The Overstory - Richard Powers


NOW IS THE TIME of chestnuts.

People are hurling stones at the giant trunks. The nuts fall all around them in a divine hail. It happens in countless places this Sunday, from Georgia to Maine. Up in Concord, Thoreau takes part. He feels he is casting rocks at a sentient being, with a duller sense than his own, yet still a blood relation. Old trees are our parents, and our parents’ parents, perchance. If you would learn the secrets of Nature, you must practice more humanity. . . .

In Brooklyn, on Prospect Hill, the new arrival, Jørgen Hoel, laughs at the hard rain his throws bring down. Each time his stone hits, food shakes down by the shovelful. Men dash about like thieves, stuffing caps, sacks, and trouser cuffs with nuts freed from their enclosing burrs. Here it is, the fabled free banquet of America—yet one more windfall in a country that takes even its scraps right from God’s table.

The Norwegian and his friends from the Brooklyn Navy Yard eat their bounty roasted over great bonfires in a clearing in the woods. The charred nuts are comforting beyond words: sweet and savory, rich as a honeyed potato, earthy and mysterious all at once. The burred husks prickle, but their No is more of a tease than any real barrier. The nuts want to slip free of their spiny protection. Each one volunteers to be eaten, so others might be spread far afield.

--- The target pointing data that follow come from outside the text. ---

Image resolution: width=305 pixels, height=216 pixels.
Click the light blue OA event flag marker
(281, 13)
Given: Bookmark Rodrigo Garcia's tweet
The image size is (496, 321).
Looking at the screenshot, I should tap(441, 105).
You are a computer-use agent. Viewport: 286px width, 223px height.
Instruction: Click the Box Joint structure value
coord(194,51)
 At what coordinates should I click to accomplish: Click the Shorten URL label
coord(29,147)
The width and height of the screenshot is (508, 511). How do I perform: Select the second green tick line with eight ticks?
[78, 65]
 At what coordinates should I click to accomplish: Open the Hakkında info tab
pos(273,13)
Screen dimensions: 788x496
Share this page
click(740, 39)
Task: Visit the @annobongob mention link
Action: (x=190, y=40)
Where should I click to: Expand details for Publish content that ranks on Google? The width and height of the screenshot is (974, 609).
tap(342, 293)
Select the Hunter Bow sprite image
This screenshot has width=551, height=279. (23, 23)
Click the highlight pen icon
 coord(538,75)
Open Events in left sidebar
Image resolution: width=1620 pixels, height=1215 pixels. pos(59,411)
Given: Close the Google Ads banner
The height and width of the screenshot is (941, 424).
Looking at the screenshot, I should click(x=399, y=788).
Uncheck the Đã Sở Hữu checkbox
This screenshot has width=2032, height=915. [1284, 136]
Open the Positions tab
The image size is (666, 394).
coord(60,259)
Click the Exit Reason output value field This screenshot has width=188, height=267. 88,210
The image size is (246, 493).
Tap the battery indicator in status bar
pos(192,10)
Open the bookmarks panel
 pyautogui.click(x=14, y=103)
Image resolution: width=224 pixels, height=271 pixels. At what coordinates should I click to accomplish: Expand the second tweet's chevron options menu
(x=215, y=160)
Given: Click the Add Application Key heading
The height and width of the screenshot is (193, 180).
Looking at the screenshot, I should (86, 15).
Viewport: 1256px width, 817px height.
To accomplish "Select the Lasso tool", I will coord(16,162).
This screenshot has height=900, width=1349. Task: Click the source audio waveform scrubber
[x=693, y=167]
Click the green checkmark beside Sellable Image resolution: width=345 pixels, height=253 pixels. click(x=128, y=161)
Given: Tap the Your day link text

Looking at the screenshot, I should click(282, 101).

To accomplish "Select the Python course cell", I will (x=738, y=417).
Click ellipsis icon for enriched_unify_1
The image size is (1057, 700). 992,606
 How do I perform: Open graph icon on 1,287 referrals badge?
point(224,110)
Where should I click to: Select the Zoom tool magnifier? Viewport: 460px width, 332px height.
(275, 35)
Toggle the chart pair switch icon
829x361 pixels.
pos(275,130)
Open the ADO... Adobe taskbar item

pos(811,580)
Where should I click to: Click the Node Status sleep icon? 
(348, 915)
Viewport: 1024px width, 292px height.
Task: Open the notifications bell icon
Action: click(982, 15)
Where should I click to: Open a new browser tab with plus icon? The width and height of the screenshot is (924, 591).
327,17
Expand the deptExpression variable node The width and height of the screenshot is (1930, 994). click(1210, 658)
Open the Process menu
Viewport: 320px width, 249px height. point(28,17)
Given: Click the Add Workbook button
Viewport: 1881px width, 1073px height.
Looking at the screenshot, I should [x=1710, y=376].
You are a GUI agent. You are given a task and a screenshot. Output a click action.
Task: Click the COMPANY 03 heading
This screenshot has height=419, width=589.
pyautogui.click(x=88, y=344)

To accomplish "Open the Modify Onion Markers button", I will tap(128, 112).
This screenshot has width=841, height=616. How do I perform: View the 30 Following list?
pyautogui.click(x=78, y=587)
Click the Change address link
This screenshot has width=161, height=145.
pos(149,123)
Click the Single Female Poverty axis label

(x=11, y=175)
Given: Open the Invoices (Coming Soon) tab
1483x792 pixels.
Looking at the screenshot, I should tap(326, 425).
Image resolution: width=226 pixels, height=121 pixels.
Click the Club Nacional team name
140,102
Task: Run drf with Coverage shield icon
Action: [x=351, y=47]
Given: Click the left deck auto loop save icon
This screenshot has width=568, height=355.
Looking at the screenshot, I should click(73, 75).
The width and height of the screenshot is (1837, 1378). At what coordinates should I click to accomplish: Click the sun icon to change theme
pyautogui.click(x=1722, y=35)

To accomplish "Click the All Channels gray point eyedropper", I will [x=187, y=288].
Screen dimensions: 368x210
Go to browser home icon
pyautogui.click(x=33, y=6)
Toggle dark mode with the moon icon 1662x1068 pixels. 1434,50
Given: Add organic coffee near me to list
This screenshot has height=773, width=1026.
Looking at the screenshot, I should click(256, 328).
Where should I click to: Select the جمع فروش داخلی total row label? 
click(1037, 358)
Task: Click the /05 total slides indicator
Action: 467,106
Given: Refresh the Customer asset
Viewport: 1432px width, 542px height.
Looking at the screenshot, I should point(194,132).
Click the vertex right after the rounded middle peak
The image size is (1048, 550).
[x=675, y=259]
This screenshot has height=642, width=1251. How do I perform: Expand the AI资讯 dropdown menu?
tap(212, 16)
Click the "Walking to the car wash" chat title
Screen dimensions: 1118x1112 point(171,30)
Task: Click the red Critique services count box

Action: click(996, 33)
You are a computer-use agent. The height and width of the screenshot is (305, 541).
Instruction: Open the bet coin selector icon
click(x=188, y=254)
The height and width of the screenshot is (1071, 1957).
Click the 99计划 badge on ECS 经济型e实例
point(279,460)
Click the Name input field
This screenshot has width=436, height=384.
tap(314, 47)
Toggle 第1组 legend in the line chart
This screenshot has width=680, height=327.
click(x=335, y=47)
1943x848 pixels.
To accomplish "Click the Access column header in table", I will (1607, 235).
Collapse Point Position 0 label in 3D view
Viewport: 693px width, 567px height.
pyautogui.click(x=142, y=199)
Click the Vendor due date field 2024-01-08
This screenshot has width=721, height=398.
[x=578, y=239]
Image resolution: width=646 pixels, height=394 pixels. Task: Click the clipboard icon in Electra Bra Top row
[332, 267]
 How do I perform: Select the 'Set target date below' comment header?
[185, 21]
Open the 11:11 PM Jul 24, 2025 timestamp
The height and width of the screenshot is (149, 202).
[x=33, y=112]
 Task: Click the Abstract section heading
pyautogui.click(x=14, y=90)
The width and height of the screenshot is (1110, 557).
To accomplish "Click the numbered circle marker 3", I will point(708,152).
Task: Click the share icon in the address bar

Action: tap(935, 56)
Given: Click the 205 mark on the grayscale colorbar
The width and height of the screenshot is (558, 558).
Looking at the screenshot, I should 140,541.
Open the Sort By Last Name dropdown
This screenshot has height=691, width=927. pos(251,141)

That night, drunk on roasted chestnuts, Hoel proposes to Vi Powys, an Irish girl from the pine-framed row houses two blocks from his tenement, on the edge of Finn Town. No one within three thousand miles has the right to object. They marry before Christmas. By February, they are Americans. In the spring, the chestnuts bloom again, long, shaggy catkins waving in the wind like whitecaps on the glaucous Hudson.

Citizenship comes with a hunger for the uncut world. The couple assemble their movable goods and make the overland trip through the great tracts of eastern white pine, into the dark beech forests of Ohio, across the midwestern oak breaks, and out to the settlement near Fort Des Moines in the new state of Iowa, where the authorities give away land platted yesterday to anyone who will farm it. Their nearest neighbors are two miles away. They plow and plant four dozen acres that first year. Corn, potatoes, and beans. The work is brutal, but theirs. Better than building ships for any country’s navy.

Then comes the prairie winter. The cold tests their will to live. Nights in the gap-riddled cabin zero their blood. They must crack the ice in the water basin every morning just to splash their faces. But they are young, free, and driven—the sole backers of their own existence. Winter doesn’t kill them. Not yet. The blackest despair at the heart of them gets pressed to diamond.

When it’s time to plant again, Vi is pregnant. Hoel puts his ear to her belly. She laughs at his awe-slapped face. “What is it saying?”

He answers in his blunt, thumping English. “Feed me!”

That May, Hoel discovers six chestnuts stuffed in the pocket of the smock he wore on the day he proposed to his wife. He presses them into the earth of western Iowa, on the treeless prairie around the cabin. The farm is hundreds of miles from the chestnut’s native range, a thousand from the chestnut feasts of Prospect Hill. Each month, those green forests of the East grow harder for Hoel to remember.

But this is America, where men and trees take the most surprising outings. Hoel plants, waters, and thinks: One day, my children will shake the trunks and eat for free.

. . .

THEIR FIRSTBORN DIES in infancy, killed by a thing that doesn’t yet have a name. There are no microbes, yet. God is the lone taker of children, snatching even placeholder souls from one world to the other, according to obscure timetables.

One of the six chestnuts fails to sprout. But Jørgen Hoel keeps the surviving seedlings alive. Life is a battle between the Maker and His creation. Hoel grows expert at the fight. Keeping his trees going is trivial, compared to the other wars he must wage each day. At the end of the first season, his fields are full and the best of his seedlings stands over two feet tall.

In four more years, the Hoels have three children and the hint of a chestnut grove. The sprigs come up spindly, their brown stems lined with lenticels.